Ta’an Kwach’an Council has abandoned plans to partner with Yukon Energy to burn liquefied natural gas in Whitehorse.
The First Nation decided to pull out because of concerns with hydraulic fracturing, said Chief Kristina Kane in an interview Thursday.
“I think that most Yukoners are concerned about fracking, and just the gross amounts of water that are utilized within the process, as well as the chemicals that all have detrimental impacts on the environment.
“There was obvious opportunity for investment, but again, at this point, given that the Ta’an Kwach’an Council and our elders’ council have both passed resolutions banning fracking on our traditional territory and settlement lands, we just didn’t think that this project was in our best interest.”
Hydraulic fracturing, or fracking, is a controversial method of extracting natural gas that involves pumping a pressurized slurry of water, sand and chemicals into wells deep underground.
It accounts for a growing percentage of North America’s natural gas supply, as conventional reserves dwindle.

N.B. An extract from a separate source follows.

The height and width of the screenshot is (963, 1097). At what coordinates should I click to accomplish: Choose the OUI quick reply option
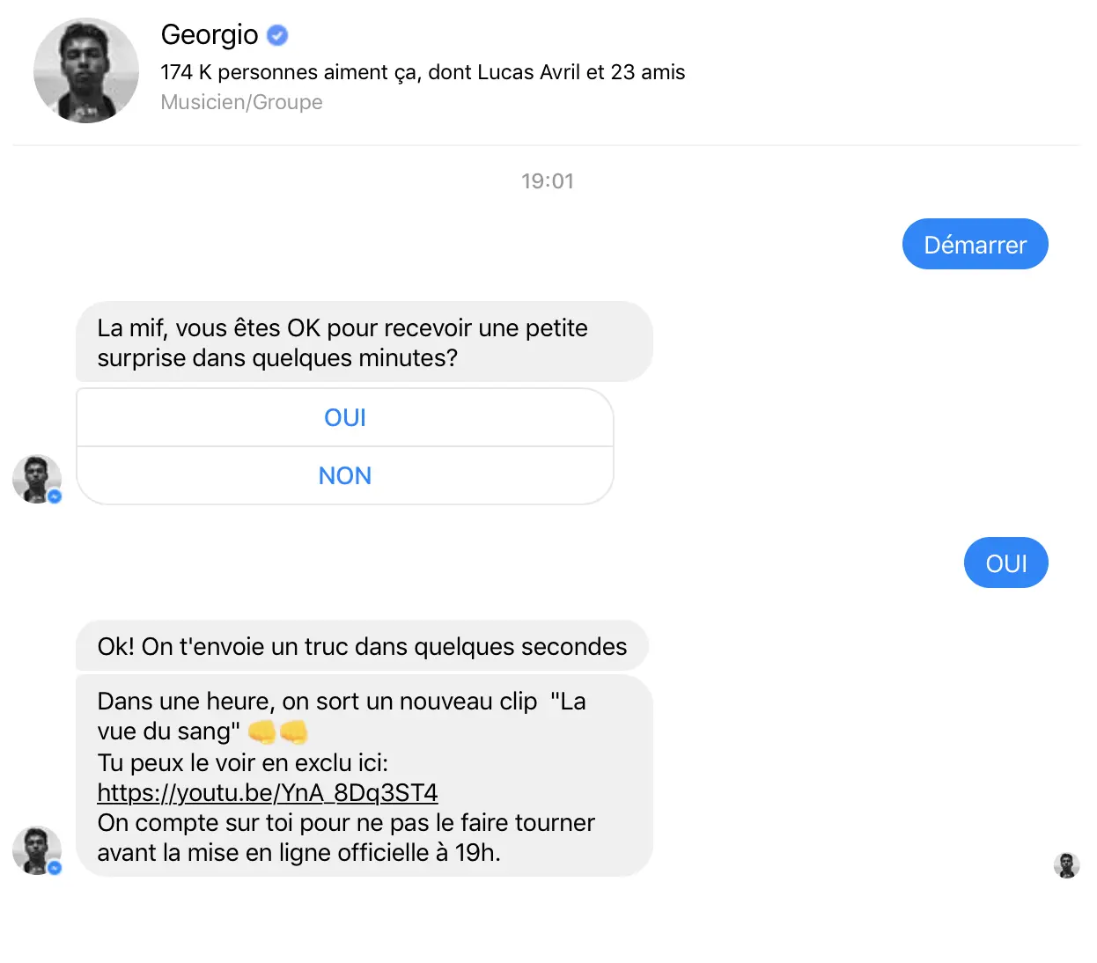pos(345,418)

Yukon Energy plans to replace two aging diesel generators with ones that burn natural gas.
It has a contract with Shell Canada Ltd. to buy natural gas from a plant in Calgary.
Currently that plant only produces conventional gas, but there’s no guarantee that Yukon Energy won’t switch to fracked gas down the road.

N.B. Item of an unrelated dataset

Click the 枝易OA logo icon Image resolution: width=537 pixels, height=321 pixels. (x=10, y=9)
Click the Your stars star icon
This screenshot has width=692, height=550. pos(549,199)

In light of the potential impacts of fracking on wildlife and the environment, the First Nation also opposes burning natural gas here that was fracked outside the Yukon, said Kane.
David Morrison, president of Yukon Energy, said he is disappointed that the First Nation has backed out of partnership talks.
Yukon Energy, Ta’an and the Kwanlin Dun First Nation have been in discussions about partnering on the project for more than a year.
The First Nations have been privy to all aspects of project planning, he said.
Yukon Energy has received no indication from Kwanlin Dun that it plans to follow Ta’an’s lead, said Morrison.
“They have been enthusiastic supporters, and keen to conclude partnership arrangements from the start.”
Although financing will have to be adjusted, the project itself will not change in any material way, he said.
The proposal is currently before the Yukon Environmental and Socio-Economic Assessment Board.
Public comments will be accepted until January 10, 2014.